The period since Kona 2009 has seen a few ups and downs, and as a result different (unplanned) phases. First, a return to Christchiurch New Zealand where we quickly re-settled back into a familiar routine of consistent heavy training. Soon followed by my first major injury, a stress fracture, which prevented me from running from janurary to march. Of course at the time with my debut Professional Ironman race looming this was a major set-back. Now, I look back and see a fabulous period of cycling, including riding end to end of new Zealand on an amazing Epic Camp and a timely dose of reality concerning sensible training loads. Withdrawing from a big race and having to face up to a diet of restricted running for the first months of the year, it also provided me with a 6 month block of training uninterrupted by races. The latter part of the 2010 season was quite a contrast, with 3 Ironman races plus two halves in 4 different countries within a 10-week period, I did very little training at all through june and july.
Bewildering and exhausting at times, the racing was so much fun and it’s very nice to only beat yourself up once a week and chill in hotel rooms in between! To my surprise, I got stronger and stronger through this phase, gaining confidence from the very rapid learning I was doing on the pro race circuit and drawing on the solid winter preps I’d invested. This is certainly not how I’d envisaged the year, but in retrospect I couldn’t say WHAT I had envisioned for the year. Quite unlike the previous seasons, I genuinely had no clear goals or expectations. It worked out well for me and the experiences and adaptations that were required along the way were probably just as useful as the training hours that I put in. It wouldn't have happened like this had it not been for the very difficult period at the start of the year - and i'd be none the wiser.

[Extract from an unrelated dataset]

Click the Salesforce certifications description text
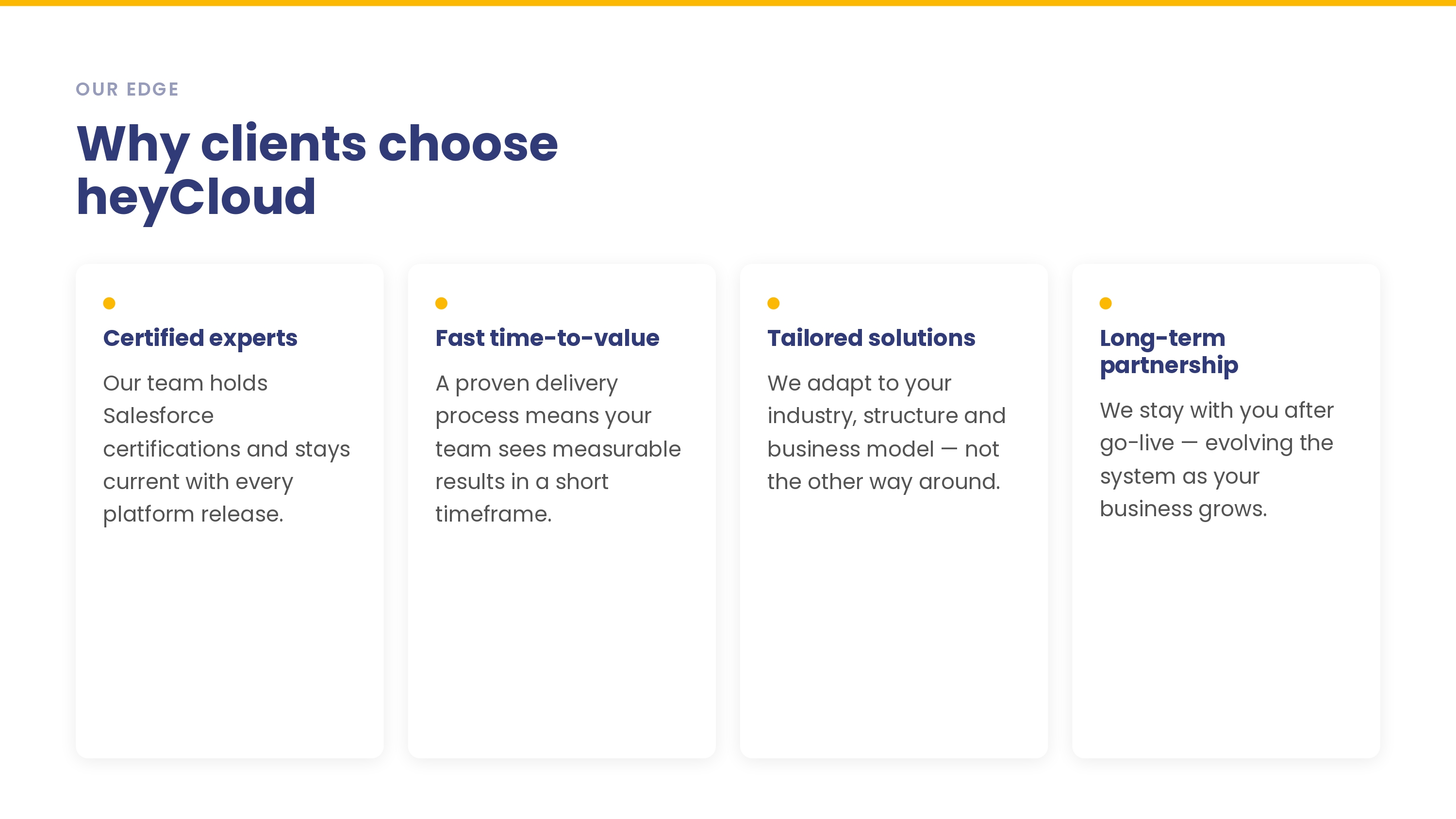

Having no real set (race) goals or expectations for the year has really enabled me to be flexible and enjoy the processes and well as the out comes. Through that i have learned some more about long term motivation, both for my own use and as something that i can try to pass on to those who follow my coaching advice. I still hold that specific goal setting is important - and this does provide chief motivation for some people -however, my belief is that its once we learn to appreciate, even savour, the processes that we can really move forwards towards our long term goals.